To address the revenue loss for the current fiscal year, city staff slashed their operating budgets by $460,000, including training, conferences, travel and supplies. Employees will not receive an annual cost-of-living pay raise and vacant staff positions in the Community Development Department will not be filled, even though this will likely mean longer permit processing times.
Despite these cuts, the city council still faced a $443,000 deficit, which they worked to close during budget workshops on April 29 and May 5.
The council agreed to hold off on an expensive drainage system upgrade along South Granados for another year. The project was not critical and could possibly be done more cheaply in the future, Ott said.
The council also spread funding for implementing the city's Local Coastal Program, the proposed plan to manage long-term development along the bluffs, over multiple years.

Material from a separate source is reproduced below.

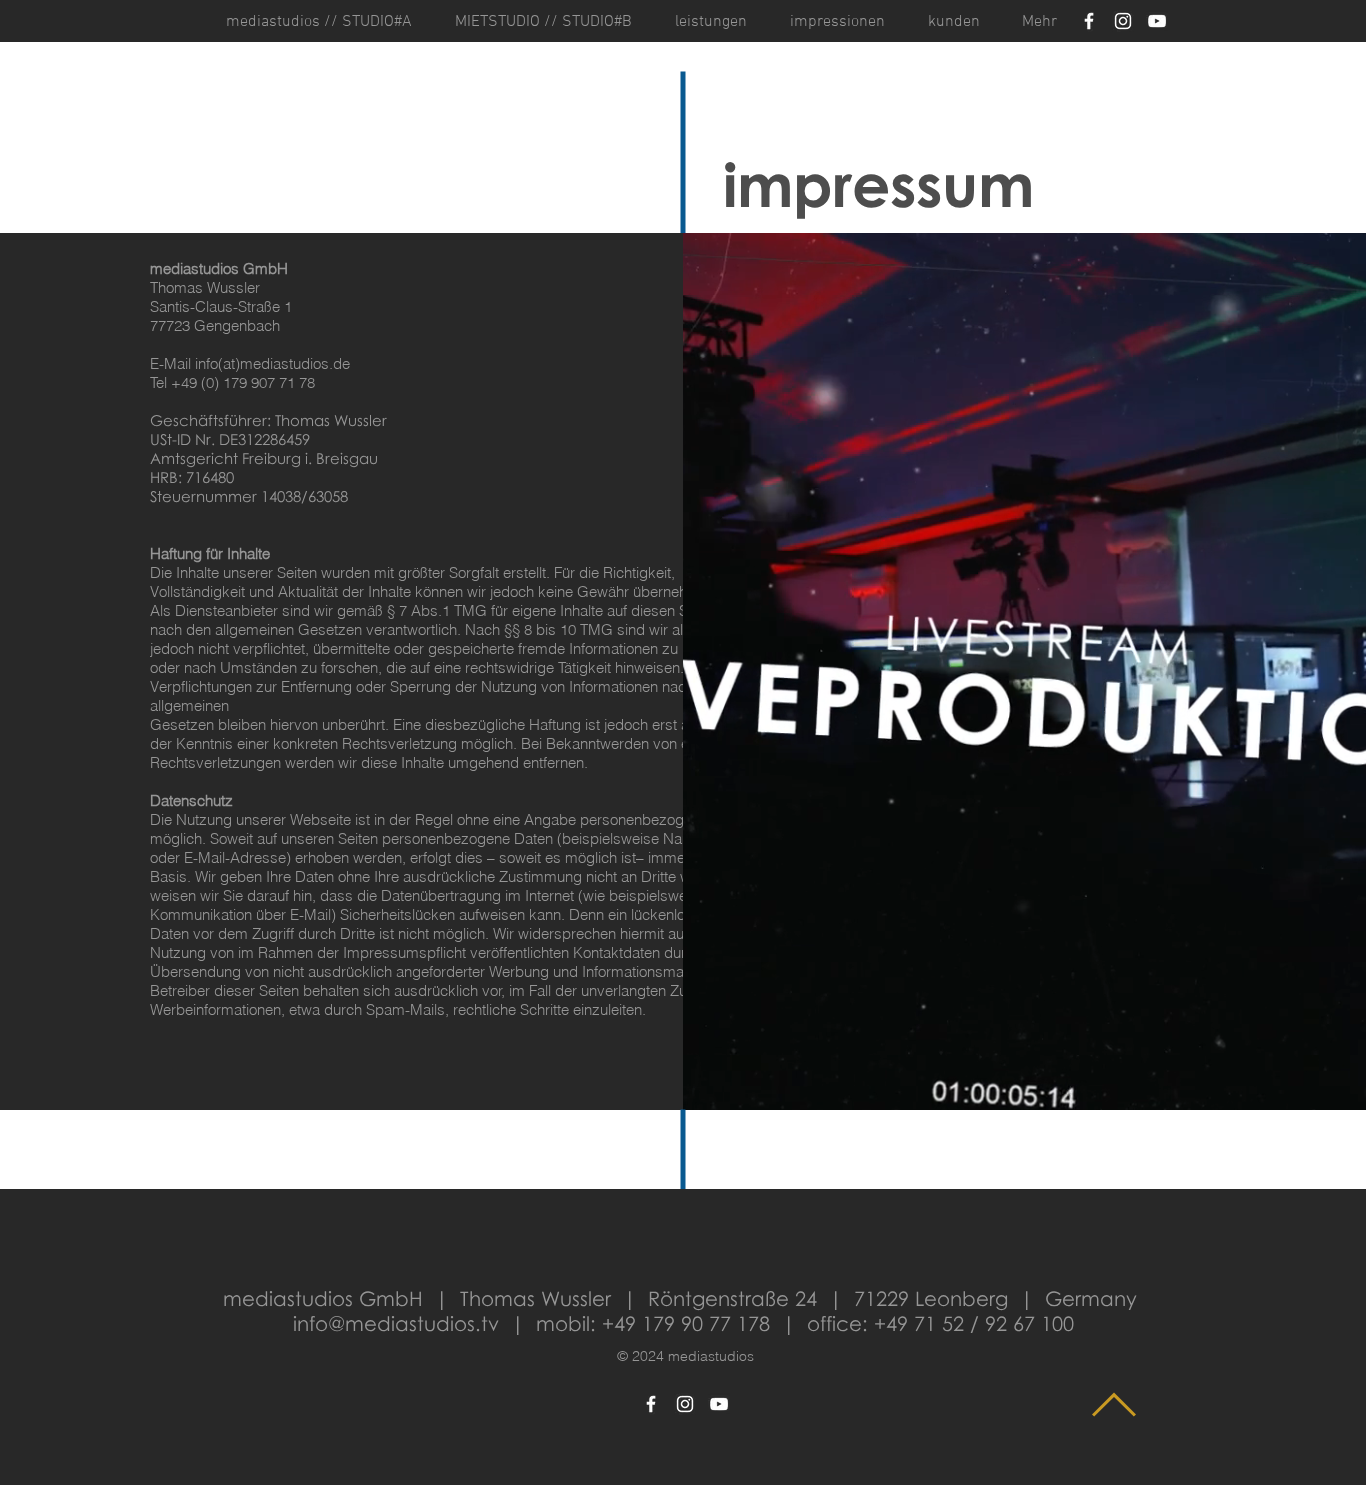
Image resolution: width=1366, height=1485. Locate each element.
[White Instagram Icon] (1123, 21)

While cutting in some areas, funds were restored in others that had been reduced previously: Friends of the Solana Beach Library, the San Dieguito River Valley Joint Powers Authority and the Community Grants Program.
Also, at the urging of Councilman Dave Roberts, the council agreed to set aside $50,000 for fixing potholes and other road improvements, to augment $300,000 from other funding sources.
These decisions mean the city will take $88,000 from reserves to close the budget gap. "That's not unreasonable, keeping in mind the cuts that have already been made," said Deputy Mayor Tom Campbell.
More than $4.9 million remains in undesignated and contingency reserves, equal to 37 percent of the city's general fund budget, well above the city's 17 percent minimum required by the state.
The end result is a balanced, though very restrictive, budget the council must formally adopt before the 2009-2010 fiscal year begins in July.
Anticipating traditional revenue sources will not fully recover, the council also agreed to investigate ways to bring in more money for the city. The staff will return with more information in the coming year about increasing the fire benefit fee, which every property owners pays for fire services, and implementing a business tax, which most other cities charge businesses to cover their use of city infrastructure and services.
The fee and tax would have to be approved by voters.